When I looked over that vast assemblage and contemplated the great expectations that filled the hearts of all who had met together, I realized how inadequately I might satisfy the ardent desires of their souls, and I yearned, most earnestly, for the gift of tongues that I might be able to speak to them in their native language.
Until that moment I had not given much serious thought to the gift of tongues, but on that occasion, I wished with all my heart that I might be worthy of that divine power.
In other missions I had spoken through an interpreter but, able as all interpreters are, I nevertheless felt hampered—in fact, somewhat inhibited— in presenting my message.
Now I faced an audience that had assembled with unusual expectations, and I then realized, as never before, the great responsibility of my office. From the depth of my soul, I prayed for divine assistance.
When I arose to give my address, I said to Brother Stuart Meha, our interpreter, that I would speak without his translating, sentence by sentence, what I said. Then to the audience I continued:
“I wish, oh, how I wish I had the power to speak to you in your own tongue, that I might tell you what is in my heart; but since I have not the gift, I pray, and I ask you to pray, that you might have the spirit of interpretation, of discernment, that you may understand at least the spirit while I am speaking, and then you will get the words and the thought when Brother Meha interprets.”
My sermon lasted forty minutes, and I have never addressed a more attentive, a more respectful audience. My listeners were in perfect rapport—this I knew when I saw tears in their eyes. Some of them at least, perhaps most of them, who did not understand English, had the gift of interpretation.
Brother Sidney Christy, a native New Zealander who had been a student at Brigham Young University, at the close of my address whispered to me, “Brother McKay, they got your message!”
“Yes,” I replied, “I think so, but for the benefit of some who may not have understood, we shall have Brother Meha give a synopsis of it in Maori.”
During the translation, some of the Maori corrected him on some points, showing that they had a clear conception of what had been said in English. 
Meha himself later described the event in these words: “The spirit of God was in that great audience, for the hearts of men and women melted—men and women whom I knew did not understand English, shed tears with those who did understand. They understood the message Elder McKay gave in that meeting. I remember after the meeting Bro. [Sid] Christy came up and said, ‘Bro. Mckay the people understood you even before Bro. Meha interpreted.’” 

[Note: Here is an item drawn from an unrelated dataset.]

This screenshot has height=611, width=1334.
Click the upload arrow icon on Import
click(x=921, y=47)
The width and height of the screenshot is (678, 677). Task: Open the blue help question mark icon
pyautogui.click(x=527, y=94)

Elder McKay was particularly grateful for the way in which he was physically sustained by the Lord during the Hui Tau. He was nursing both a cold and a serious toothache, and on Sunday afternoon, during the early part of “the greatest assembly of the Conference,” he “turned so sick” that he had to excuse himself and step outside.  “After a vomiting spell,” he wrote, “I rested a moment or two, prayed for strength to do my duty, and returned just as the last of a long list of local names were being voted upon. After a song, I arose to speak. My voice was husky, and the tent large, and people standing in circles on the outside!” This was an intimidating prospect in the days before microphones and sound systems. As he recorded in his diary, “Then happened to me what has never happened before. I entered upon my discourse with all the earnestness and vehemence I could command, spoke as loud as possible, and when 30 or 40 minutes later, I concluded, my voice was clearer and stronger than when I began!” 
Elder McKay and Brother Cannon had planned to stay in New Zealand longer, but they were informed that they needed to sail on April 30 in order to avoid spending three months in Tonga and Sāmoa. With some difficulty they obtained passage on the Tofua but had to share a room right over the engines, with two other passengers, as far as Fiji. The roommates turned out to be two Catholic priests who became strangely silent when they learned that they were traveling with two Mormons. 

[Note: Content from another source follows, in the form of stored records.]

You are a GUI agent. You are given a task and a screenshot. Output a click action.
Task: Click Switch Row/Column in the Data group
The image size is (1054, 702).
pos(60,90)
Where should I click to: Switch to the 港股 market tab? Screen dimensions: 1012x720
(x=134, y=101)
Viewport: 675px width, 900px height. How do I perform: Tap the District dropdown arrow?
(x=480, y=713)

After spending a night in Suva Harbor, Fiji, the Tofua reached Nuku’alofa, Tonga, before noon on Sunday, May 8. “Not a derrick has moved, nor a box or sack been unloaded,” Elder McKay wrote in his journal, “neither will there be any sign of work until midnight! That is how the Sabbath is observed among the converted Christians in Nuku’alofa!”  Because the ship’s passengers had been exposed to measles in Fiji, they could not go ashore without being quarantined. On Monday they were joined by Tongan Mission president M. Vernon Coombs, who accompanied the brethren to Sāmoa.
The Tofua entered Apia Harbor on Tuesday evening, May 10, but the passengers remained onboard for the night. After describing a beautiful tropical sunset with vivid pinks being reflected in the blue water, Elder McKay wrote the following in his journal:
Charming as it is, it doesn’t stir my soul with emotion as do the innocent lives of children, and the sublime characters of loved ones and friends. Their beauty, unselfishness, and heroism are after all the most glorious!

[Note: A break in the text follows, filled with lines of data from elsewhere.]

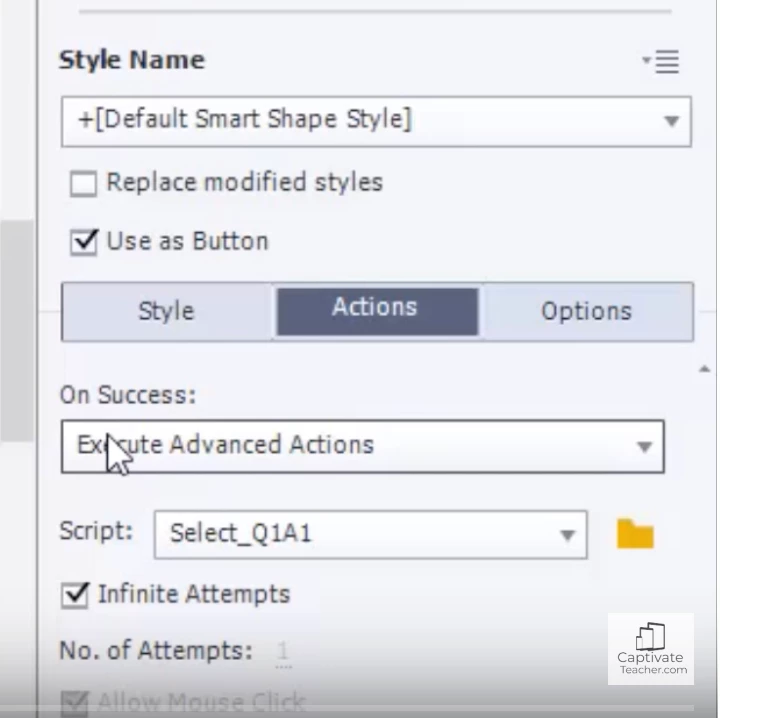The height and width of the screenshot is (718, 766).
Task: Click the yellow folder icon beside Script
Action: click(635, 534)
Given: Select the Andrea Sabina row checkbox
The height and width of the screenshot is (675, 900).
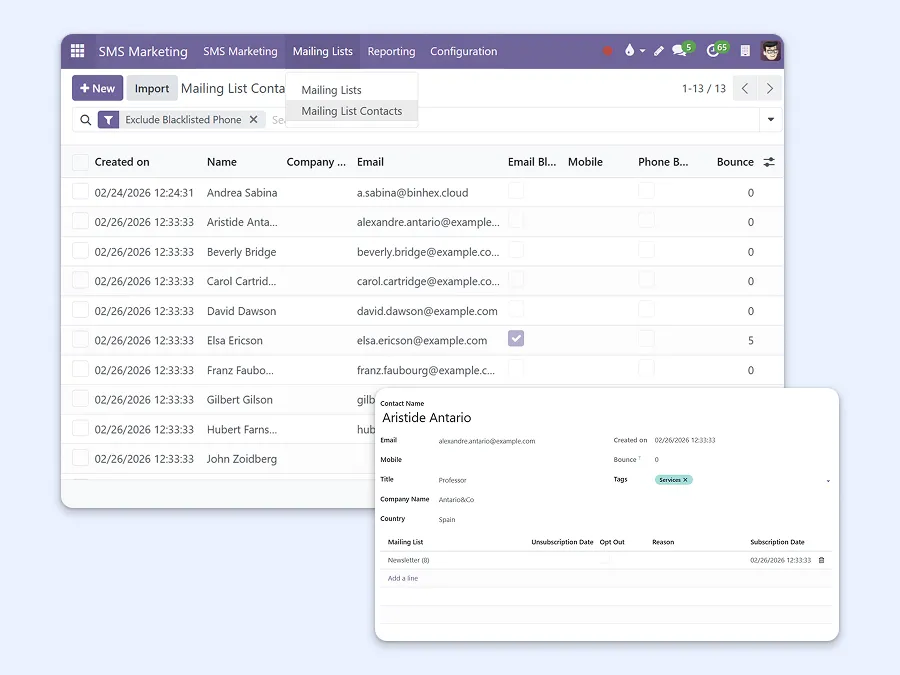Looking at the screenshot, I should pos(80,192).
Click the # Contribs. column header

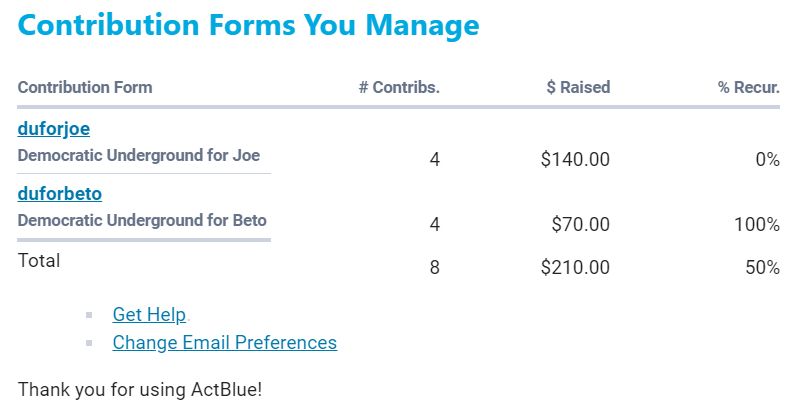[399, 87]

I then fell asleep, and beheld in vision something infinitely sublime. In the distance I beheld a beautiful white city. Though it was far away, yet I seemed to realize that trees with luscious fruit, shrubbery with gorgeously-tinted leaves, and flowers in perfect bloom abounded everywhere. The clear sky above seemed to reflect these beautiful shades of color. I then saw a great concourse of people approaching the city. Each one wore a white flowing robe and a white headdress. Instantly my attention seemed centered upon their leader, and though I could see only the profile of his features and his body, I recognized him at once as my Savior! The tint and radiance of his countenance were glorious to behold! There was a peace about him which seemed sublime—it was divine!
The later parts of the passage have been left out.